I’m 25 served originally a mechanical apprenticeship then completed a HNC in mechanical engineering. I was always curious about the electrical industry and wanted to know more and learn more so I decided to work for a company carrying out maintenance where I then completed an electrical apprenticeship. I am a very inquisitive individual so as you can imagine have many questions on topics I’d like to understand better which at a technician level is not always possible getting the answers off peers. 

My interest is in electrical engineering and am wanting to hopefully study towards a HND/ maybe a degree but wanted advice on what you guys reckon is best. I am currently in full time work. Not sure if it’s best to stay where I am and self fund a HND while I still work (I know it may be hard as I don’t think I will be allocated any time at work to study). Or to potentially find a job with another company which will support my studies? 

thank you for your help in advance guys 

Jack 
4 Replies
Zoomup
2724 Posts
MrJack96:
Hi guys just wanted some advice on career progression and my options. Here is a bit about me. 

I’m 25 served originally a mechanical apprenticeship then completed a HNC in mechanical engineering. I was always curious about the electrical industry and wanted to know more and learn more so I decided to work for a company carrying out maintenance where I then completed an electrical apprenticeship. I am a very inquisitive individual so as you can imagine have many questions on topics I’d like to understand better which at a technician level is not always possible getting the answers off peers. 

My interest is in electrical engineering and am wanting to hopefully study towards a HND/ maybe a degree but wanted advice on what you guys reckon is best. I am currently in full time work. Not sure if it’s best to stay where I am and self fund a HND while I still work (I know it may be hard as I don’t think I will be allocated any time at work to study). Or to potentially find a job with another company which will support my studies? 

thank you for your help in advance guys 

Jack 

You may find some sage advice from working electricians and consultants on the I.E.T's Wiring & Regulations' forum.

Z.

Roy Bowdler
833 Posts
Jack,

The differences between “electrical” and “mechanical”, depend on the industry sector.  I’m not clear from your post, where the experience that you describe has taken place.  I have direct experience of managing the training of electrical and mechanical specialists, in the energy and built environment sectors and a good working appreciation of the field in general, although I’m now recently retired. I’m assuming that your work to date has been “on the tools” and that your aspiration is now to move into project/design engineering and/or management?

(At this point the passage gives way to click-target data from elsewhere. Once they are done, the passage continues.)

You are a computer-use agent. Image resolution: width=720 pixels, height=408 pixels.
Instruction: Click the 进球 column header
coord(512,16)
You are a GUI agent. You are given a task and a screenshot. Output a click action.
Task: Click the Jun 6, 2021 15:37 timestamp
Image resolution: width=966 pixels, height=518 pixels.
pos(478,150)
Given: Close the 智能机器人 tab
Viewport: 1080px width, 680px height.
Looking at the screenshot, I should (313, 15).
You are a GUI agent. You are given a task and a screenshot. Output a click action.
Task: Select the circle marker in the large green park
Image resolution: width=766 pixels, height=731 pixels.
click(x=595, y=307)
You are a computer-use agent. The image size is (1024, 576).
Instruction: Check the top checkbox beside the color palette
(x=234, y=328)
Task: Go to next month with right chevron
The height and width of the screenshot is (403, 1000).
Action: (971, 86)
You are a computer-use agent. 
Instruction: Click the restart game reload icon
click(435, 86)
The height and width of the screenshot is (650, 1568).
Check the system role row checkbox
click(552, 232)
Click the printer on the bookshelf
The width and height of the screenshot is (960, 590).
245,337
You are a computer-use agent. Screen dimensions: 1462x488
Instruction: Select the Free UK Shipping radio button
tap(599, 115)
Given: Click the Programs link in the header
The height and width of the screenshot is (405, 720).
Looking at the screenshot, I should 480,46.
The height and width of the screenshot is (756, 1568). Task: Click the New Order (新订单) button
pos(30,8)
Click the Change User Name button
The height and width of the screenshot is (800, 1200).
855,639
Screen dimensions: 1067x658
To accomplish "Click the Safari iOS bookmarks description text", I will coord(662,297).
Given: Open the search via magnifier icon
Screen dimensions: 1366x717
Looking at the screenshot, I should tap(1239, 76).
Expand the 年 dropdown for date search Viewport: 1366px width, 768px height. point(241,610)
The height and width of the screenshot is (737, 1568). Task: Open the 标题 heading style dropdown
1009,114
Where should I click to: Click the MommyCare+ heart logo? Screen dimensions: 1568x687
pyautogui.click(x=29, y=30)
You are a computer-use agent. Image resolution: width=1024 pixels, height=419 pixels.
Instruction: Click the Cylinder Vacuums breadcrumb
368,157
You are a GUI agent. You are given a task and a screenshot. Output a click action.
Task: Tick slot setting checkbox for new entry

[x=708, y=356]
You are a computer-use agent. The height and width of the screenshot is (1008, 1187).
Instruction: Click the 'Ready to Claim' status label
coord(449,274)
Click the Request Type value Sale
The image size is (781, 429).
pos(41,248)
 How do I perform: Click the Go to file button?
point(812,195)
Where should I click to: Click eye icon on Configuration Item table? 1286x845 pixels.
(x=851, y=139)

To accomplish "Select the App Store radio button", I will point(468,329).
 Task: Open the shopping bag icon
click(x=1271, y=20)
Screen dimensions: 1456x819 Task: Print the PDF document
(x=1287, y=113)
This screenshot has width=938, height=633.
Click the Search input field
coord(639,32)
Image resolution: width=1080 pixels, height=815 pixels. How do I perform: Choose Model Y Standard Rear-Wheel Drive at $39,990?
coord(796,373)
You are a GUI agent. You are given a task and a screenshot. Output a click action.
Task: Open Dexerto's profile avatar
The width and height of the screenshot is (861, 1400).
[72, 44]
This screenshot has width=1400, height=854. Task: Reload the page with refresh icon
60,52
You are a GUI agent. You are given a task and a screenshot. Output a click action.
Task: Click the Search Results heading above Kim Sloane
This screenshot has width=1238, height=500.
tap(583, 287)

In the HNC/D and Bachelor Degree programmes that I was most recently involved in, some modules/units, were common to both M&E specialists and others were different. So, it could have been possible to study additional elements and cover both. However, in practice once someone started to specialise in the workplace, that was the type of work that they got and became “comfortable” in.

Going further back, I was involved in “multiskilling” for technicians in the power industry, but it seems like you have already crossed that bridge. There was then and still is, some resistance to any type of work crossing “traditional boundaries”, amongst skilled trades, chartered engineers and places in between.  Although it has long been widely accepted in certain types of maintenance activities, or production teams.  

My advice based on limited understanding, is to focus first on employment and the type of roles that appeal to you.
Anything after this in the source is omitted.